[Exercise aim]:
Rewrite only the lines starting with the line that contains "Image resolution: width=675" and going on through the line that contains "(252, 559).", replacing "Identify" with "Find" and leaving everything else unchanged. Omit the pictures.

[Records shown]:

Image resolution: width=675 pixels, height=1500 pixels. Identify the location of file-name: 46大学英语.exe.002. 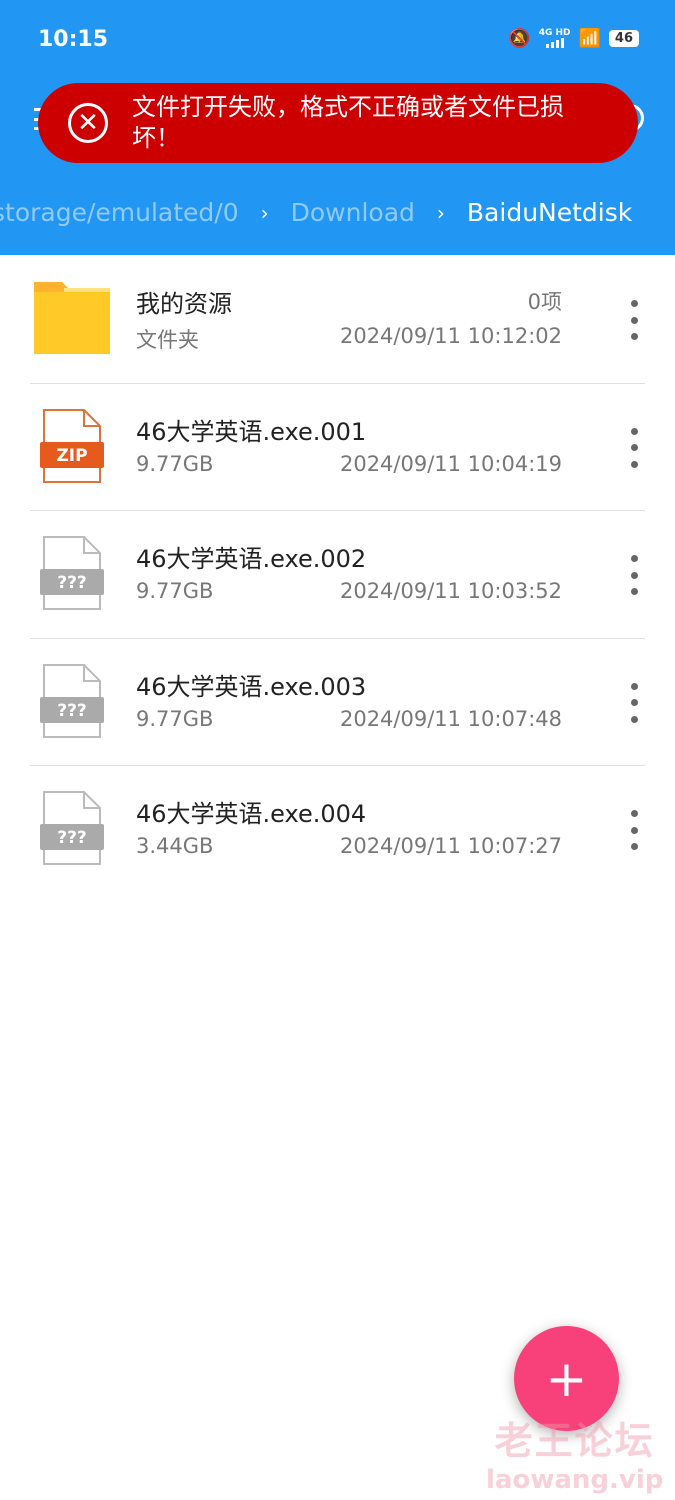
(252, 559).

* * *

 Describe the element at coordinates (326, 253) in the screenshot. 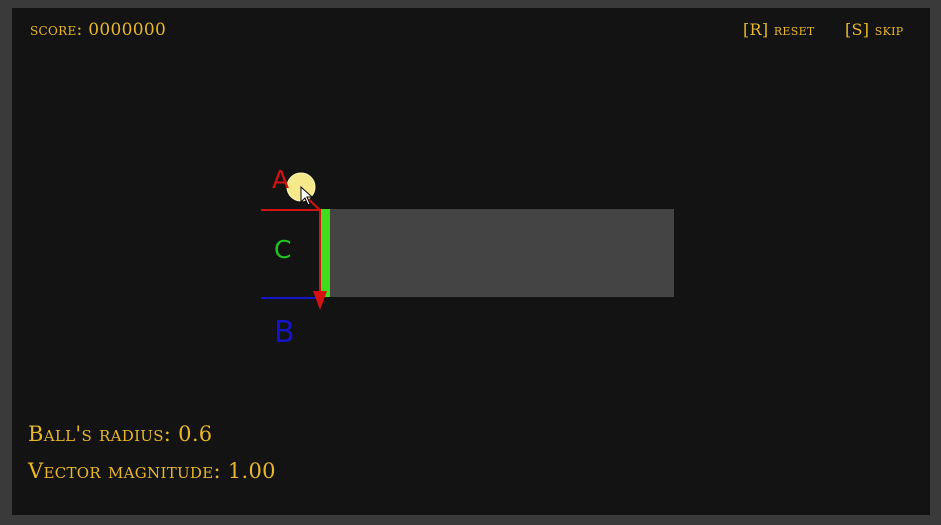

---

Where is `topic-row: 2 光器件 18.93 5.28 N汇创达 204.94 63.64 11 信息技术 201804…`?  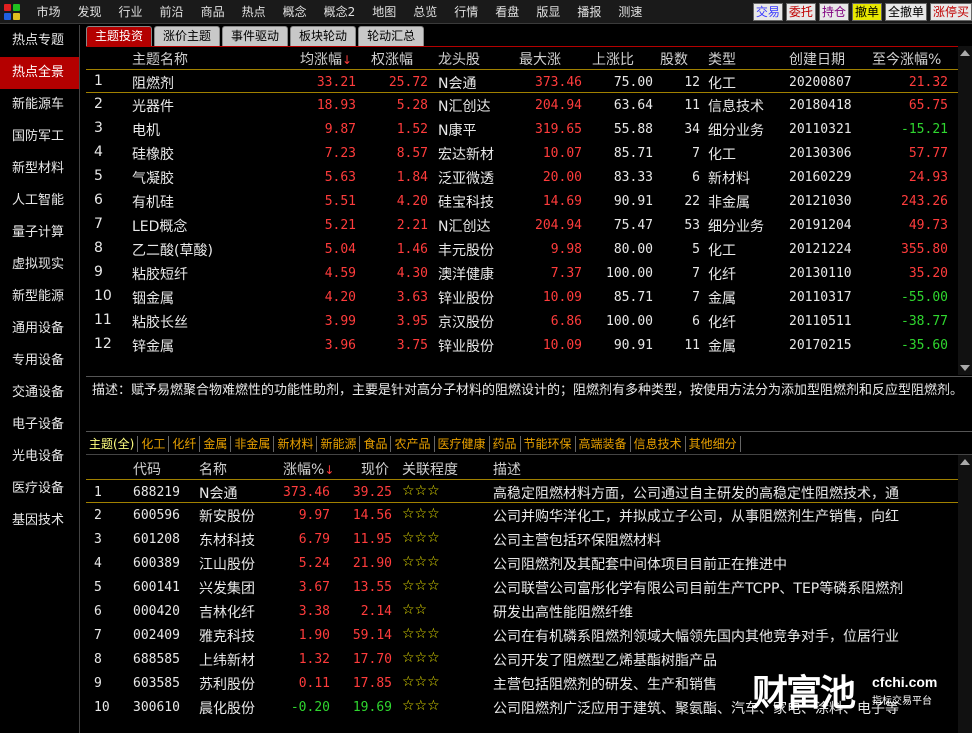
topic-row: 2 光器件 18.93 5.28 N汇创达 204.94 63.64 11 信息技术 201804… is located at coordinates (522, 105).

[Output]:
Image resolution: width=675 pixels, height=1500 pixels. Find the location of file-name: 46大学英语.exe.002. 
(252, 559).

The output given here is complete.